Ontem à noite viajamos 45 minutos de trem para assistir a um grande filme, em Dordrecht, na Holanda do Sul. Ela tem status de "cidade" desde 1220, e contra hoje com cerca de 120 mil habitantes.
Antes de falar do filme, deixem-me apenas registrar uma curiosidade sobre Dordrecht. Em 1619, aconteceu aqui um sínodo de igrejas reformadas de vários países europeus. Nele, acabou vencedora a doutria do suprelapsismo, que determina que "na ordem dos decretos divinos, o da predestinação precede o da permissão para a queda de Adão, e não é dele consequência". Ou seja, Adão foi predestinado pelo Criador a pecar e, portanto o homem não tem nenhuma participação na obra da sua Salvação: ela será concedida ou não por Deus, independentemente do nosso esforço pessoal.

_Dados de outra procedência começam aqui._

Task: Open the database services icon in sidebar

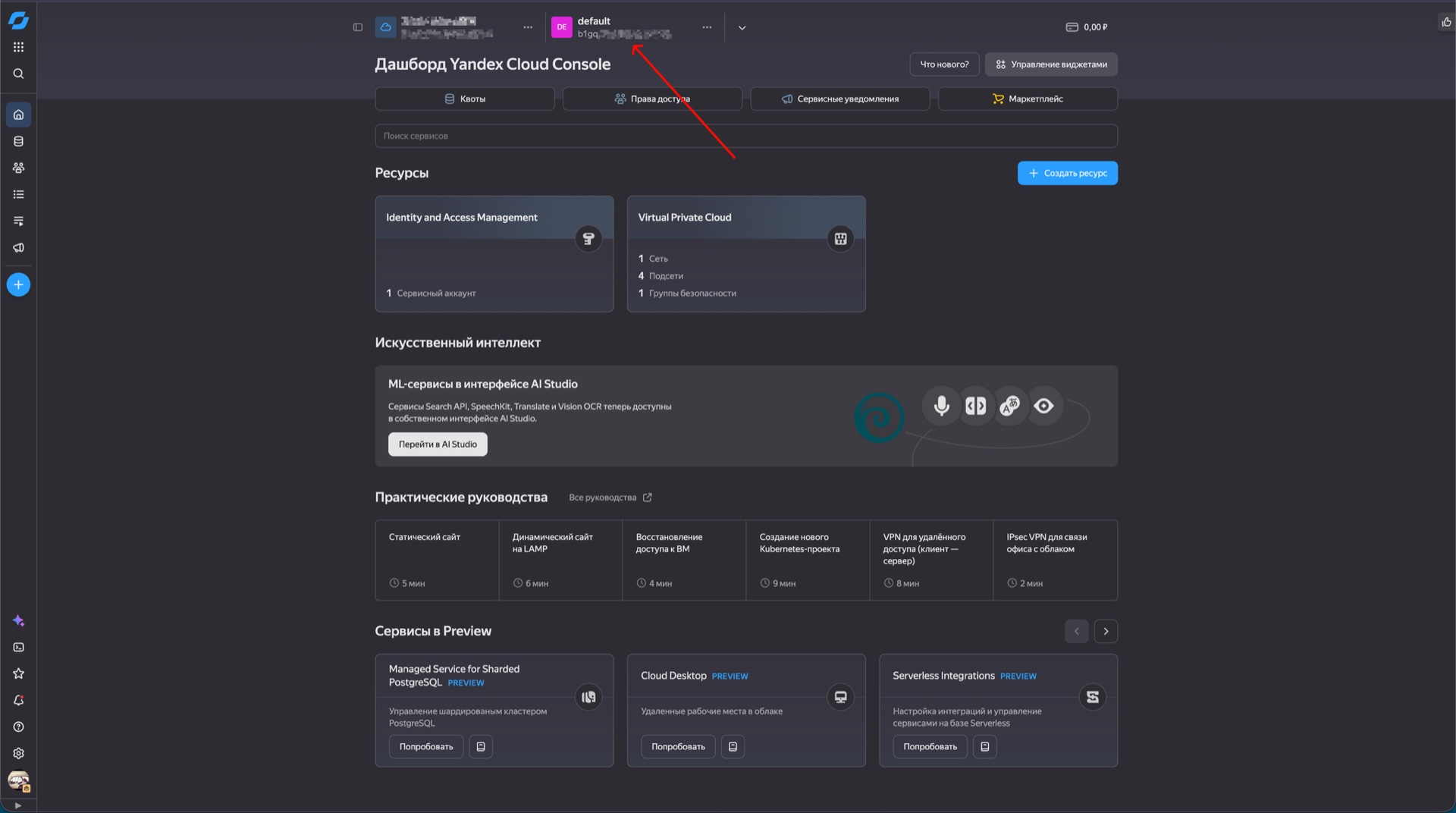Action: pos(19,141)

Isso causou uma grande discussão teológica, foi refutado por várias igrejas reformadas na Europa, e permanece até hoje um tema de debate de alta Teologia.
Aui, uma vista aérea de Dortrecht, onde três rios se encontram e, com lagos e canais, fazem da cidade uma ilha:
Sobre o filme que me levou a escrever este post, ele vai estrear no Brasil em 23 de novembro, depois de entrar na Mostra de Cinema de São Paulo. É belíssimo, e foi filmado quando estávamos em Lisboa, há uns dois anos. Vimos a filmagem de uma cena em frente ao grande prédio que aparece como residência do escritor Amadeu, personagem sobre a qual a história evolui - mas a dena não entrou no filme, deve ter sido cortada na edição.

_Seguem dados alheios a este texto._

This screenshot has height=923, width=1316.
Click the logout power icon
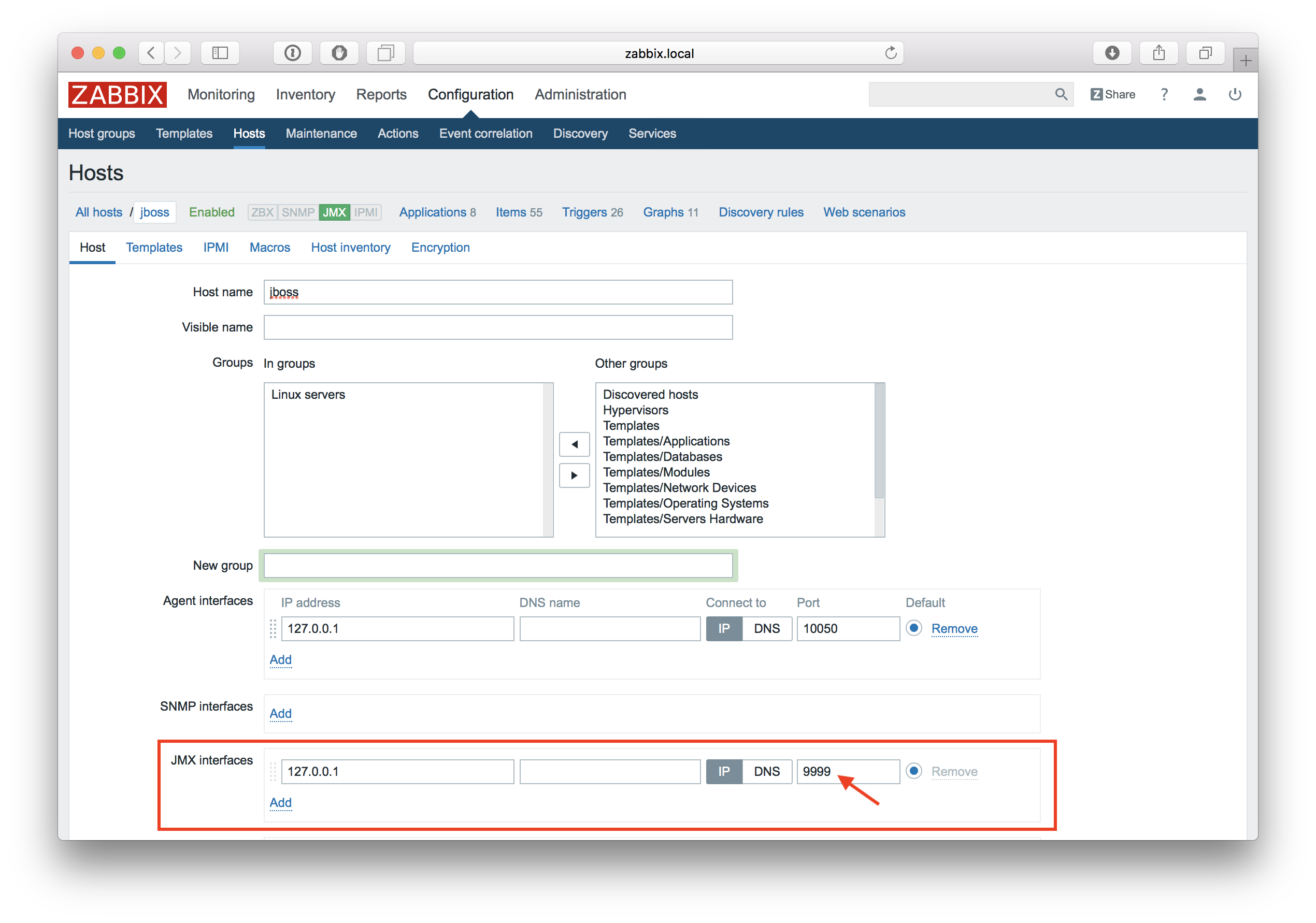click(1235, 95)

Baseia-se no livro de mesmo nome, escrito por Pascal Mercier, em 2004, e que já vendeu mais de 2,5 milhões de exemplares. Li há alguns anos e, sem dúvida, o livro aguçou minha antiga vontade de conhecer Lisboa e Portugal, onde acabamos passando um mês inteiro, inesquecível.
Basicamente, conta a trajetória de um professor de línguas clássicas suiço, Raimund Gregorius, que salva a vida de uma jovem prestes a cometer o suicídio. Ela desaparece em seguida, deixando um casaco vermelho e no bolso um livro, "Ourives das Palavras", de Amadeu do Prado, que trata de temas filosóficos que tocam de perto o seu leitor. A ponto de ele abandonar sua vida na Suiça e, repentinamente, tomar um trem noturno para Lisboa, onde começa a investigar a vida do autor.
Encontra pessoas que conviveram como ele e ficaram marcadas pela sua personalidade de médico, poeta e membro da resistência à ditadura de Salazar. Ao longo do filme, belíssimas frases do livro são citadas por Raimund. Este é interpretado magistralmente pelo ator Jeremy Irons, sem dúvida um dos melhores astros do cinema mundial nos últimos anos. Nesta busca por um autor morto, Raimund parece reviver, saindo de sua vida monótona e solitária de professor em Berna, que sente-se motivado novamente pelos depoimentos que colhe: "Eles viveram!".
Foi muito bom rever lugares que percorremos muitas vezes em Lisboa, cidade belíssima.
O elenco tem ainda Mélanie Laurent, Jack Huston, Martina Gedeck, Bruno Ganz (um bêbado perfeito), Christopher Lee (o imortal Drácula, que aqui faz um velho padre, ex-professor do poeta procurado), e Charlotte Rampling (impressionante no papel da irmã traumatizada do falecido Amadeu do Prado).
Vale a pena verem este filme, e também lerem o livro (como sempre, acho o livro melhor que o filme, mas isso porque estou comparando duas experiências estéticas diferentes: tanto um como outro estão muito acima da média do que temos visto em Literatura e em Cinema).